To enable women’s full and effective participation and decision making in public life, Ipas Nigeria Health Foundation has been working for the past 25 years to create a policy environment that ensures women and girls have access to reproductive justice, including abortion and contraception care.

In Nigeria, access to reproductive justice remains threatened with restrictive laws but to change this, we are working with existing systems in the State Ministries of Health, State Ministries of Justice, regulatory bodies, lawmakers, and civil society to ensure that policies that protect sexual and reproductive health are advocated for, developed and implemented.

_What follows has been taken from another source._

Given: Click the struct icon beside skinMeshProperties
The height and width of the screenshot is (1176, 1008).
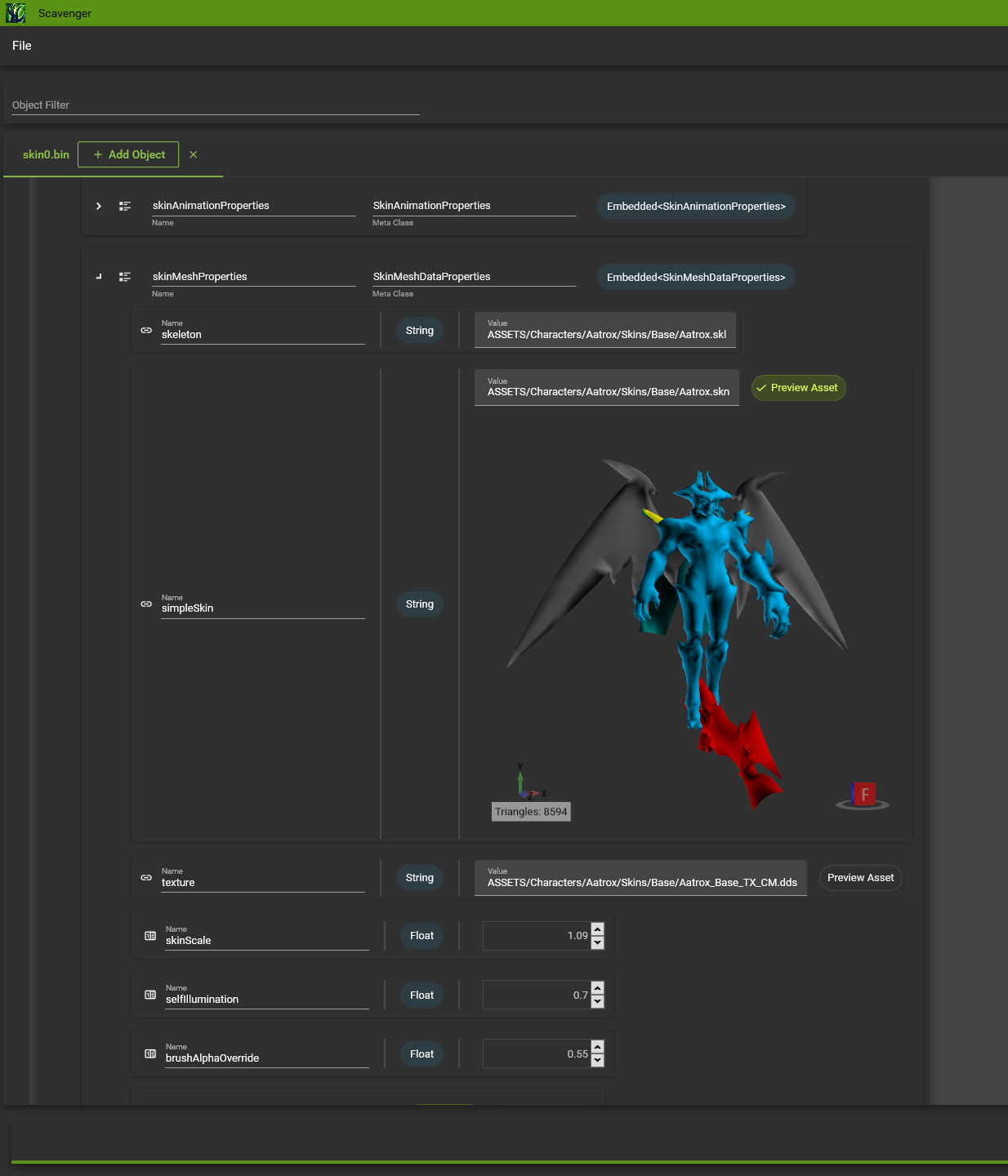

Here are ways Ipas Nigeria is shaping the landscape for Reproductive Justice:

Woman leading conversation on gender-based violence

Advocating Against Increased Criminalization

Ipas Nigeria engaged alongside civil society partners to advocate against the proposed amendments in the Criminal Code Amendment Bill 2025, which sought to increase the penalty for supplying drugs or instruments used to procure miscarriage for a woman from three years to ten years imprisonment, without the option of a fine. Drawing on evidence linking criminalization to unsafe abortion and preventable maternal mortality, emphasis was made that punitive law does not eliminate abortion but only drives it underground. This led to further the suspension of this amendment.

Supporting Rights for Survivors of Sexual Violence

Ipas Nigeria worked at the national level to institute a case at the Federal High Court of Nigeria to expand access to abortion care for survivors of rape and incest, as well as other forms of sexual violence. This led to a Federal High Court ruling affirming that unplanned pregnancies resulting from rape, incest and other forms of sexual violence is a violation of the rights of women and girls to physical and mental health. This decision clarified legal protection for survivors seeking abortion care under specific circumstances.

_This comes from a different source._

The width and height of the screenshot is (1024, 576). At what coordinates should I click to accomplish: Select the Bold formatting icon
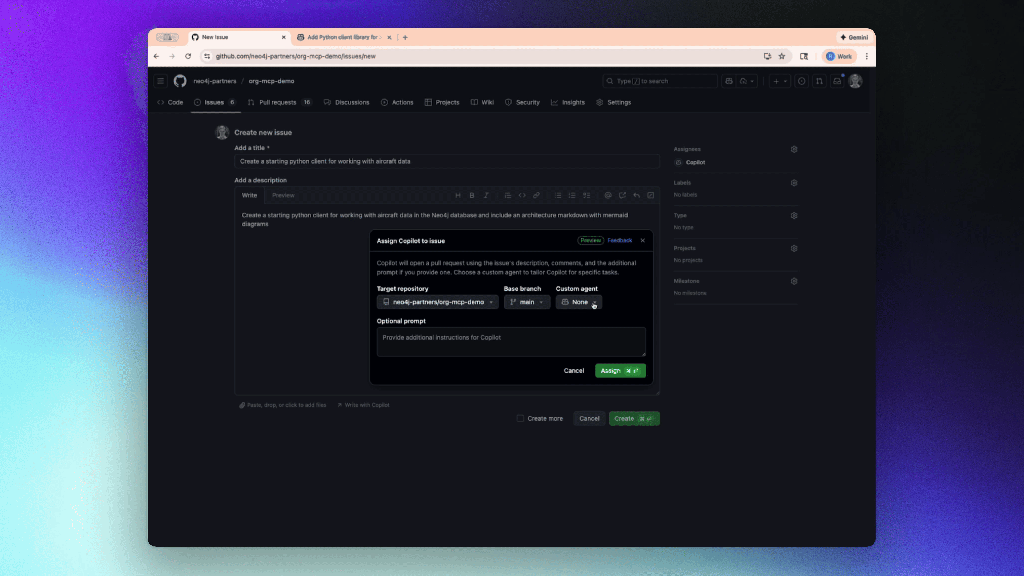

Supporting States to Develop Guidelines that Protect Reproductive Justice

Ipas Nigeria has worked with more than 10 states in Nigeria to develop state guidelines that protect reproductive health including the Safe Termination of Pregnancy for Legal Indications and the Standard and Guidelines for the Medical Management of Survivors of Gender Based Violence. 

Strengthening Referral Pathways Across Health and Justice Systems

Ipas Nigeria works to bridge the gap to survivor-centered care by building the capacity of various actors, including Sexual Assault Referral Center (SARC) workers, welfare officers, and civil society organizations, to ensure survivors and women experiencing complications are not navigating isolated systems but can get the urgent care they need after they have been sexually abused. 

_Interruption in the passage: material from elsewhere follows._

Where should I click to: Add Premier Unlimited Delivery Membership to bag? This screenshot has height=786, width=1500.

Addressing Institutional Stigma Through Values Clarification

Ipas Nigeria works to limit stigma amongst policymakers by demystifying abortion and contraception care. Even where services are lawful, stigma can limit implementation. Through Values Clarification and Action Transformation (VCAT) sessions with government stakeholders and law enforcement agencies, Ipas Nigeria addresses bias at institutional levels, reducing stigma and promoting policies that protect reproductive justice.

Nigeria’s reproductive health landscape is nowhere close to where it should be; however, it evolves. Ipas Nigeria remains positioned at the center of these developments — working within government institutions, strengthening health systems, and expand  legal protections to ensure that reproductive justice is a lived reality for women and girls.